One man who was standing under the bridge in front of his truck when the bridge collapsed called it “a miracle” that he survived. The middle-aged man, who did not give his name, said the shockwave sent him flying over 10 metres into a wall, injuring his right shoulder and hip.
“I was in front of the truck and flew away, like everything else. Yes, I think it’s a miracle. I don’t know what to say. I’m out of words,” he said, as he walked away from the devastating scene.
Fears that other parts of the bridge might fall have prompted the evacuation of buildings in the area, according to a rescue.
Meanwhile, interior minister Matteo Salvini promised that anyone found to be responsible for the bridge collapse would be held to account.
“I have crossed that bridge hundreds of times,” he said. “Now, as an Italian citizen, I will do everything to get the names and surnames of the managers responsible, past and present, because it is unacceptable to die like that in Italy.”
A representative of the motorway’s operator Autostrade said that there had been “no reason to consider the bridge was dangerous”.
Shares in Atlantia, Autostrade’s parent company which runs much of the country’s motorways, dropped 6.3% after news of the collapse.
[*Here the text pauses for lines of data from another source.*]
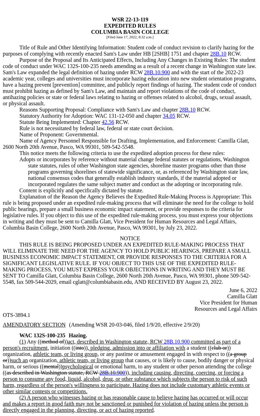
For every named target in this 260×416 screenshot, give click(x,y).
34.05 (169, 116)
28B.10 (218, 54)
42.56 (108, 122)
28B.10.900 (157, 72)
The disaster occurred on a motorway that connects Italy to France, and northern cities like Milan to the beaches of Liguria. The Morandi Bridge connects the A10 highway that goes toward the French Riviera and the A7 highway that continues north toward Milan. Inaugurated in 1967, it is just over six miles long.
READ MORE: Two dead and scores injured after tanker explodes
French president Emmanuel Macron offered his country’s help in a phone call with Conte.
It was the second deadly disaster on an Italian highway in as many weeks.
On August 6, a tanker truck carrying highly flammable gas exploded after rear-ending a stopped truck and getting hit from behind near the northern city of Bologna.
The accident killed one person, injured dozens and blew apart a section of a raised eight-lane highway.